◆ Избранный отрывок ◆

============

Биографы упоминают в этой связи привязанность Пастернака к Надежде Синяковой[154], уехавшей в Харьков в апреле 1915 года (III: 540), но столь глубокая тоска и тревога, вызванные расставанием, и последующие перемены в душевном состоянии главного героя (равно как и новые планы, касающиеся его творчества) указывают скорее на горечь расставания, описанного в «Охранной грамоте»[155], где, возвращаясь к разрыву с Идой Высоцкой, Пастернак вспоминает о том, как сила неразделенной любви потребовала от него «перехода в новую веру». Сделать этот внутренний шаг ему опять же помог стремительно удаляющийся поезд. И Пастернак «Охранной грамоты», отброшенный страстью в мир повседневности, должен был заново привыкать к другому и гораздо более мелкому масштабу чувств и ощущений:
Это была поза человека, отвалившегося от чего-то высокого, что долго держало его и несло, а потом отпустило и, с шумом пронесясь над его головой, скрылось навеки за поворотом. […]
Меня окружили изменившиеся вещи. В существо действительности закралось что-то неиспытанное. Утро знало меня в лицо и явилось точно затем, чтобы быть при мне и меня никогда не оставить.
[…] Конец, конец! Конец философии, то есть какой бы то ни было мысли о ней.
Как и соседям в купе, ей придется считаться с тем, что всякая любовь есть переход в новую веру (III: 181, 184).
«Письма из Тулы» можно также рассматривать как подробное описание «перехода в новую веру» – здесь мы явно сталкиваемся с неотвратимостью расставания влюбленных, которых поезда увозят в противоположных направлениях. Возвращаясь если не в пещеру, то в материальный мир отражений, уже не намагниченный любовной страстью, поэт начинает осознавать необходимость путешествия в одиночестве[156] – обратно в город, тогда как его возлюбленная, с томом «Истории» Ключевского[157], совершает свой собственный «переход»: «Ты значит перешла, как мы договорились, с проводником»[158] (III: 26). Боль, вызванная разлукой с чем-то самым близким, возможно непреходяще родным, дает право предположить, что поэт теряет связь с запредельностью и что понадобится какое-то время, чтобы после долгой ночи его зрение смогло приспособиться к наступающему рассвету.

============

◆ Записи ◆

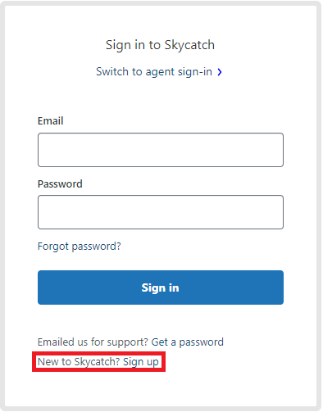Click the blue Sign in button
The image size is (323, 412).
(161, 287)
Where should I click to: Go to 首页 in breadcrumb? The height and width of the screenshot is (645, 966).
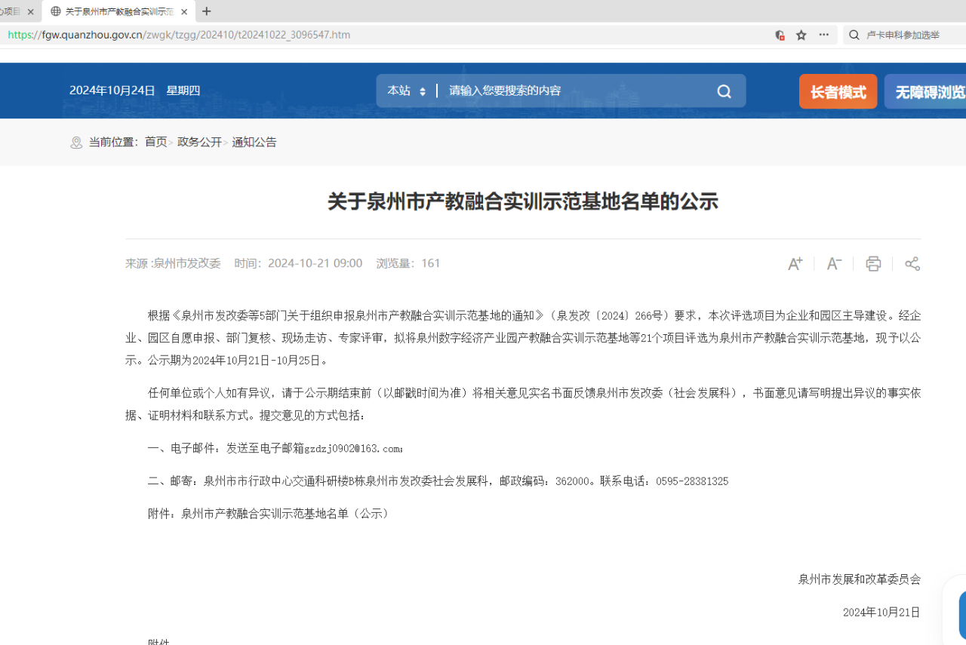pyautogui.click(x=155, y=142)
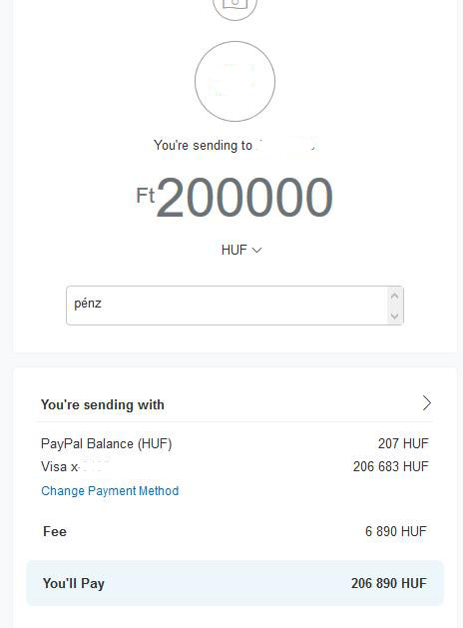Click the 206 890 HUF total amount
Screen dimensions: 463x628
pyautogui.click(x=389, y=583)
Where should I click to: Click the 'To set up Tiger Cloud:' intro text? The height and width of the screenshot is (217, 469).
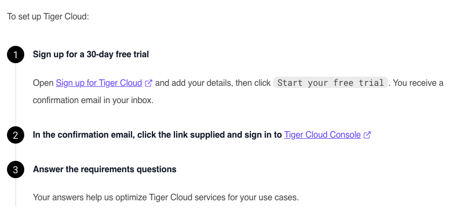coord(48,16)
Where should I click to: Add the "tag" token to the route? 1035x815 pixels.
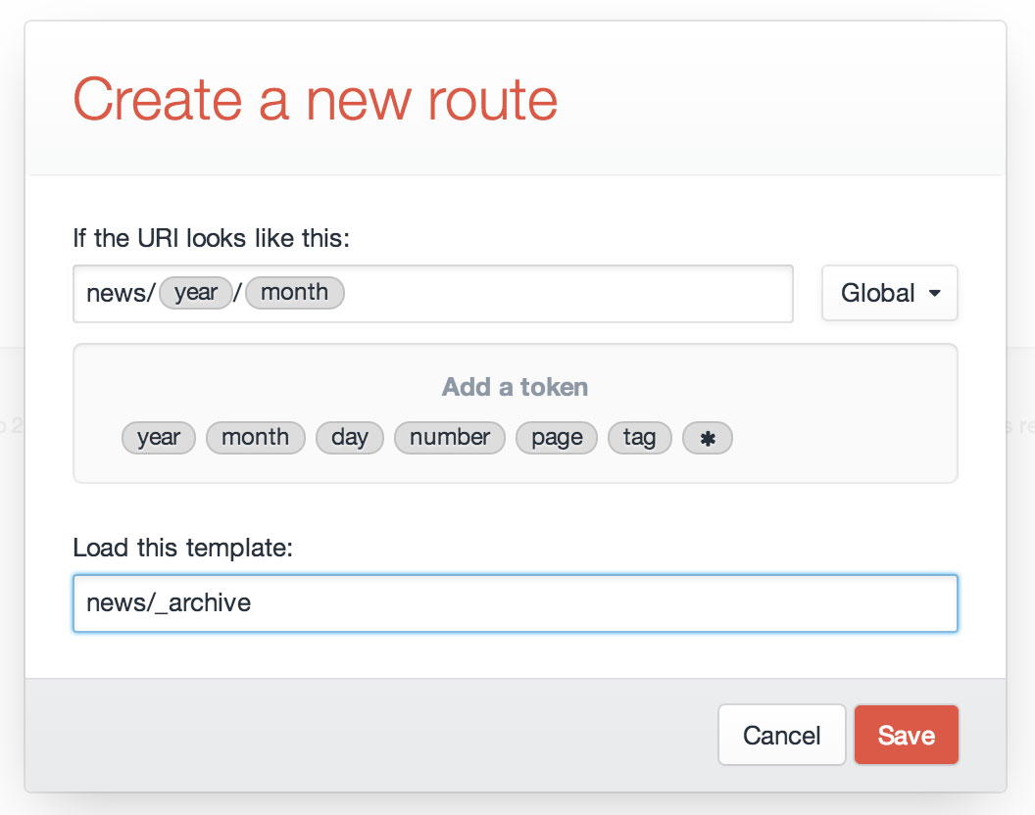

============

◆ Задания ◆
A: Перечислите всех людей, которых отрывок о Пастернаке называет по фамилии.
B: Пожалуйста, продолжите отрывок о Пастернаке с последней его фразы.

◆ Ответы к заданиям ◆
A: Пастернак, Надежда Синякова, Ида Высоцкая, Ключевский.

B:
Но не все так просто, поскольку с молодым человеком происходят странные, необъяснимые перемены: к концу ночи «он» (в тексте неожиданно отброшено лирическое «я», и поэт превращается в «третье лицо»)[159] забывает не только цель своей поездки, но и адресата наполненного такой страстью дневника и не может найти ни ее имени, ни адреса. Связь с миром вневременности радикально преобразовывается: она больше не выражается через личные страсти и переживания, а оборачивается осознанием своего призвания – призвания художника, проживающего превратности судьбы другого, того самого «третьего лица». Резкая боль уходит, сметенная мыслями о будущем в творчестве, и только тогда зрение героя начинает адаптироваться к окружающей реальности:
Писавший прохаживался. Он думал о многом. Он думал о своем искусстве и о том, как ему выйти на правильную дорогу. Он забыл, с кем ехал, кого проводил, кому писал (III: 30).
Поэт уже готов приобрести билет и продолжить свое путешествие, и с наступлением серого рассвета читатель оставляет его на платформе, где опять переплетаются свет и тьма:
Серел восток, и на лицо всей, еще в глубокую ночь погруженной совести выпадала быстрая, растерянная роса. Пора было подумать о билете. Пели петухи и оживала касса (Там же).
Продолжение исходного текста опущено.